- _SOURCE_:
+++

Compilation album by Katie Melua
- Released: October 27, 2008
- Genres: Pop; rock; vocal jazz;
- Length: 61:46
- Label: Dramatico
- Producer: Mike Batt

Katie Melua chronology
| Pictures (2007) | The Katie Melua Collection (2008) | Live at the O² Arena (2009) |

= The Katie Melua Collection =

The Katie Melua Collection is a compilation album by Georgian-born British singer and songwriter Katie Melua. The album is a two disc set with 17 songs, three previously unreleased, and a DVD that was filmed in Rotterdam, Netherlands.

The album includes the singles "When You Taught Me How to Dance" from the film Miss Potter, "What a Wonderful World" with a recording of Eva Cassidy, and three new songs: "Toy Collection" (written by Melua for the film Faintheart), "Two Bare Feet", and "Somewhere in the Same Hotel".

==Critical reception==

BBC Music editor Elle J. Small concluded that The Katie Melua Collection, despite appearing somewhat premature as a greatest-hits release and offering limited incentive for dedicated fans, provides "an introduction to one of Britain’s key female solo artists," showcasing Melua's finest songs, "sumptuous, comforting" vocals, and storytelling talent. Mark Deming of AllMusic observed that the album compiles 14 of Melua's most popular songs, together with three new tracks, and presents a concise overview of the career that followed her discovery by producer Mike Batt and her emergence as one of Britain’s best-selling female artists through her jazz- and blues-influenced style. He rated The Katie Melua Collection three and a half out of five stars.

+++

- _WHAT YOU WILL DO_:
1. Reproduce, word for word, the part of the album article that opens with the words containing "The Katie Melua Collection is" and closes with "in Rotterdam, Netherlands.".
2. Render the part of the records that opens with the line containing "How do I perform: Select" and closes with the line containing "click(256, 711)" as a numbered list, omitting blank lines. Leave the pictures out of your answer.
The album article and the records are unrelated materials.

+++

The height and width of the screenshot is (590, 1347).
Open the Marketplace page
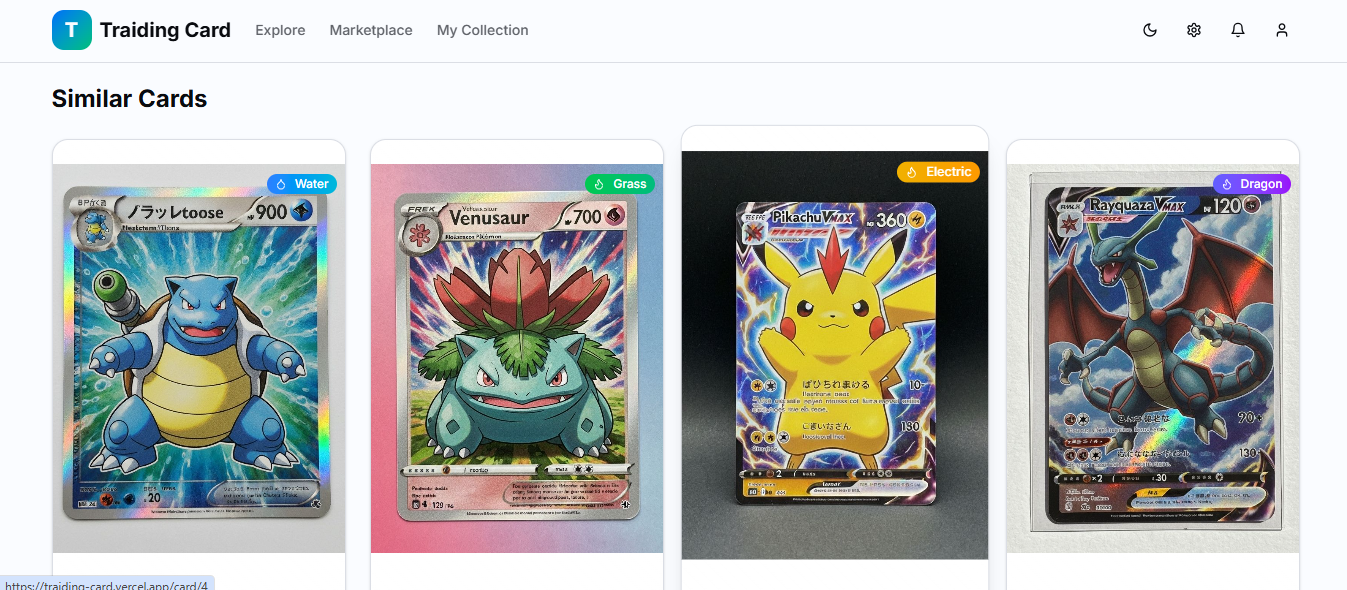(x=371, y=30)
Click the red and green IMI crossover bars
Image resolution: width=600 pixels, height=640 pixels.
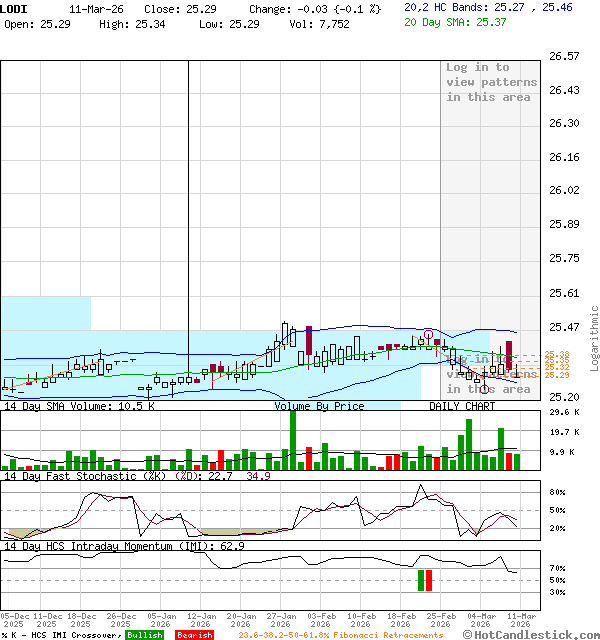pyautogui.click(x=426, y=580)
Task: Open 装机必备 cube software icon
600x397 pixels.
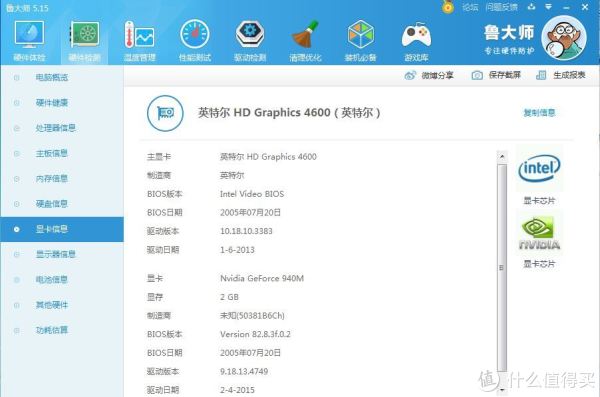Action: tap(360, 40)
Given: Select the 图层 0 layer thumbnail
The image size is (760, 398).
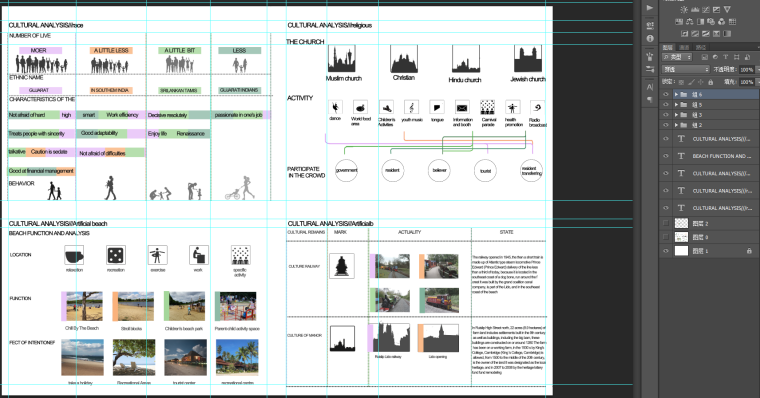Looking at the screenshot, I should [x=681, y=237].
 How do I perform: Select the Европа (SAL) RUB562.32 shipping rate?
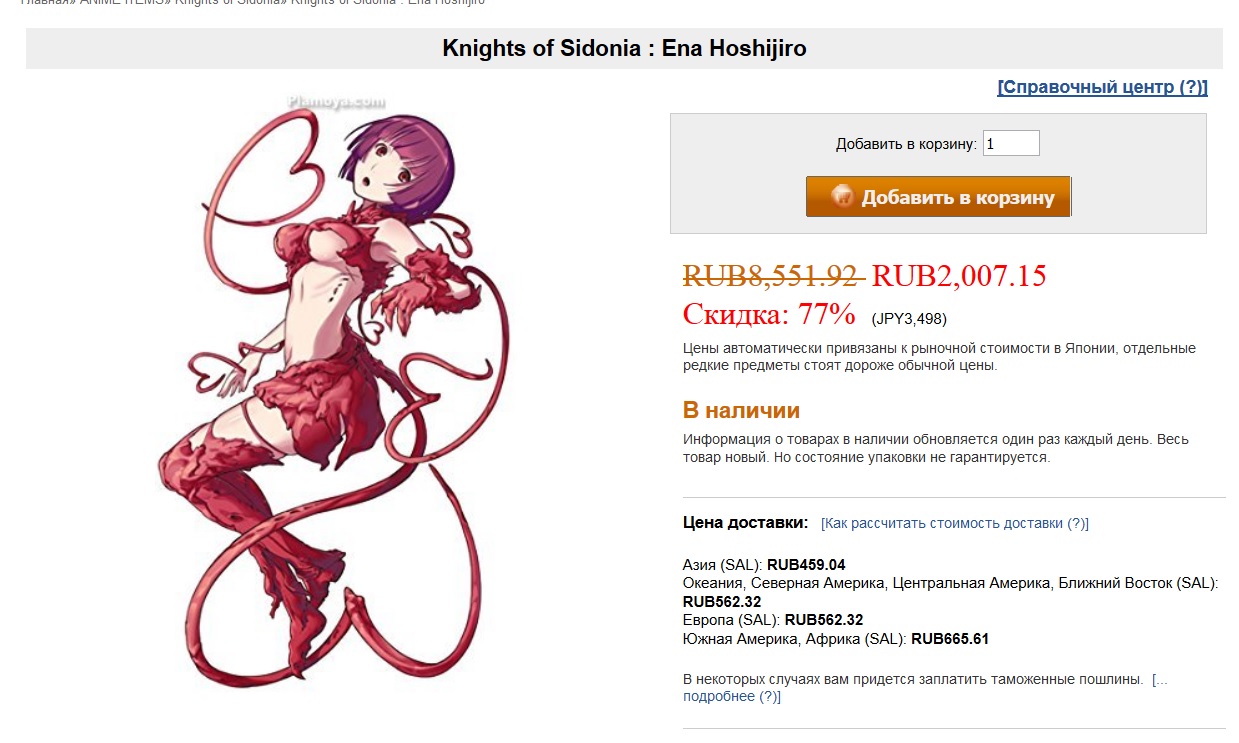click(x=773, y=620)
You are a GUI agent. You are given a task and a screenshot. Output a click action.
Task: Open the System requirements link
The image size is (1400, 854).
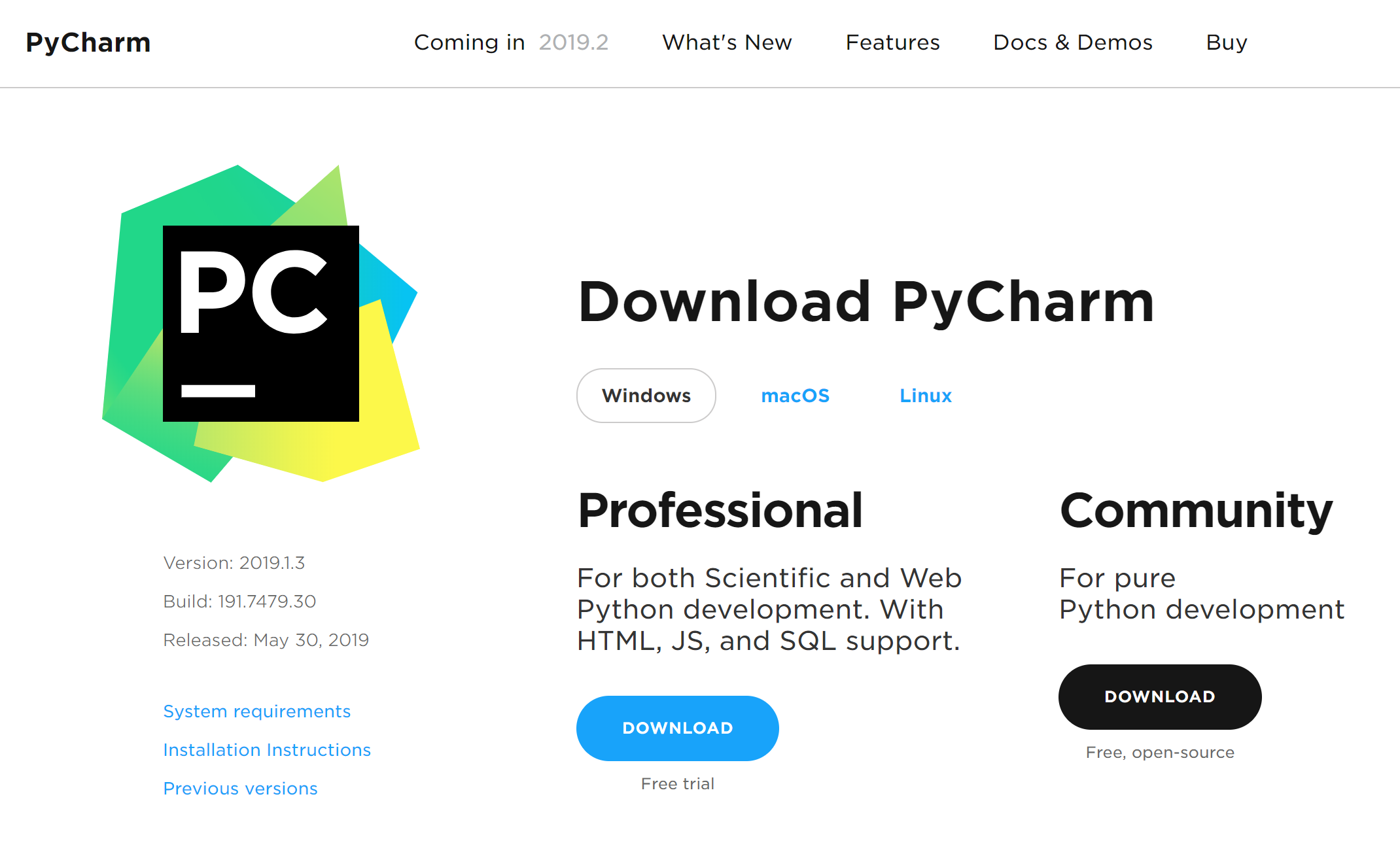click(256, 711)
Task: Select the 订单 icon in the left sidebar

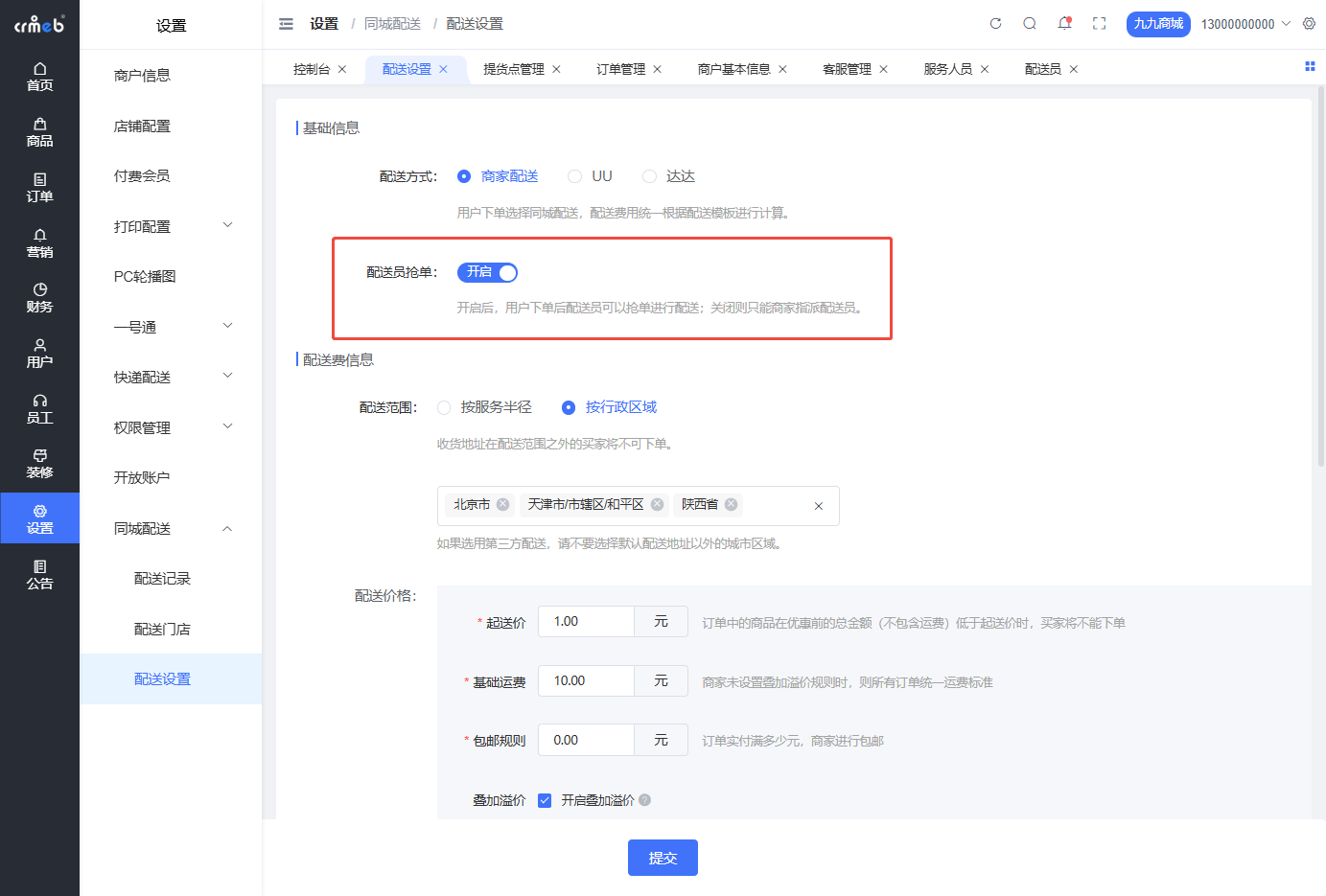Action: (x=40, y=187)

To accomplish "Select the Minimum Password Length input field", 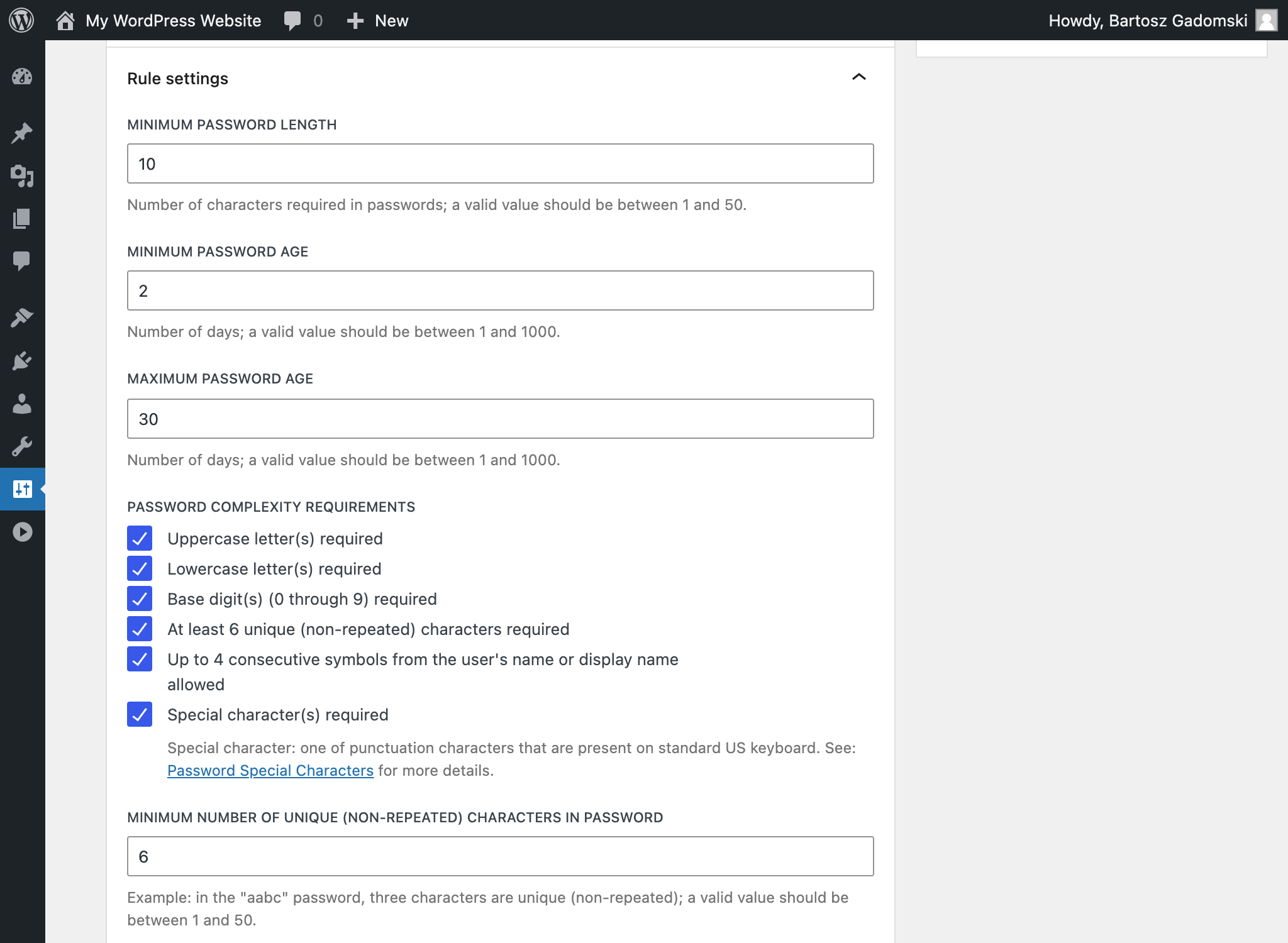I will pyautogui.click(x=500, y=163).

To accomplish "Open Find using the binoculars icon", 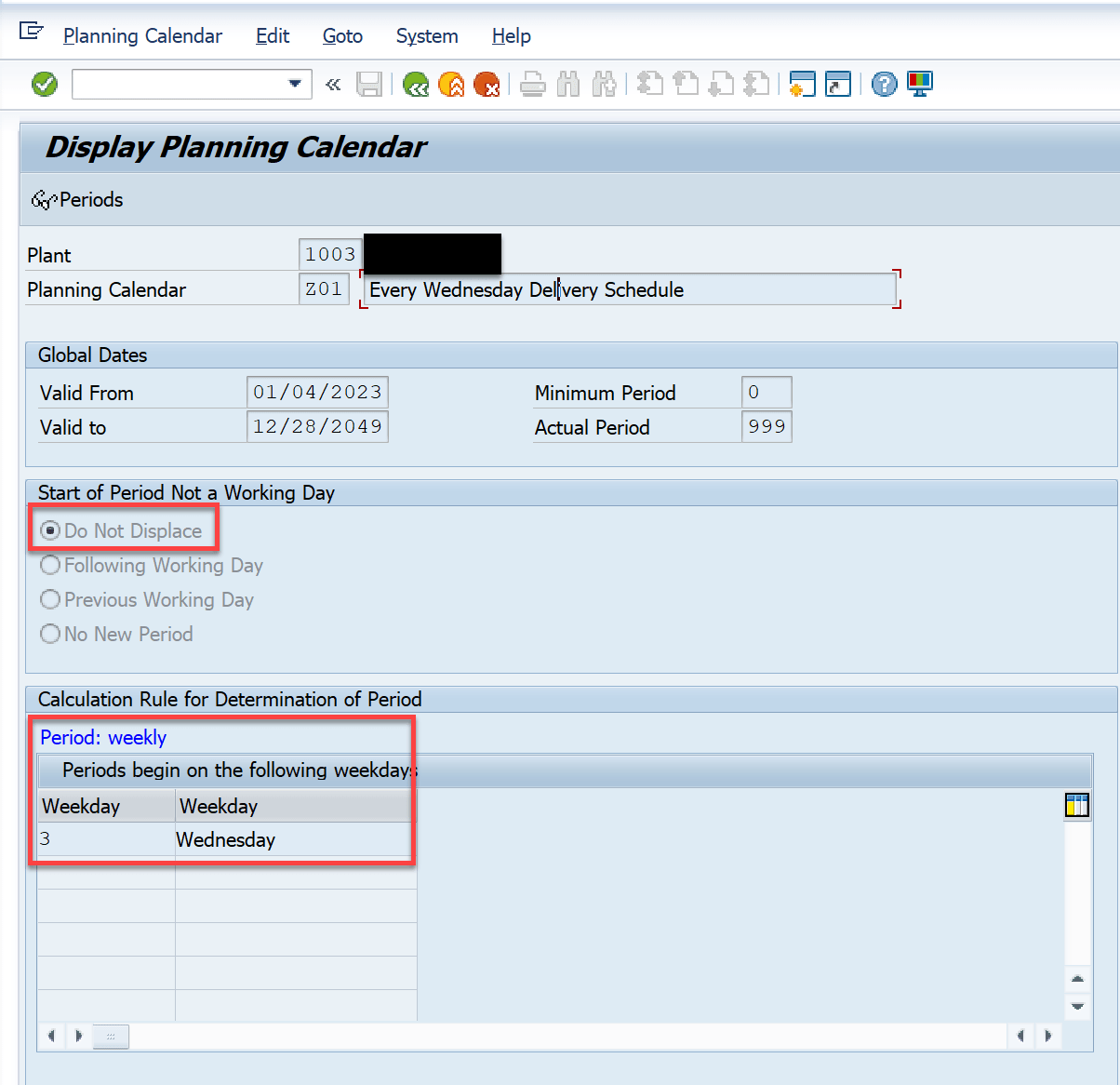I will [568, 84].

+++

- _SET OF ANSWERS_:
1.
The Katie Melua Collection is a compilation album by Georgian-born British singer and songwriter Katie Melua. The album is a two disc set with 17 songs, three previously unreleased, and a DVD that was filmed in Rotterdam, Netherlands.

2.
1.  How do I perform: Select the Европа (SAL) RUB562.32 shipping rate?
2. click(x=773, y=620)
3. You are a GUI agent. You are given a task and a screenshot. Output a click action.
4. Task: Open the System requirements link
5. The image size is (1400, 854).
6. click(256, 711)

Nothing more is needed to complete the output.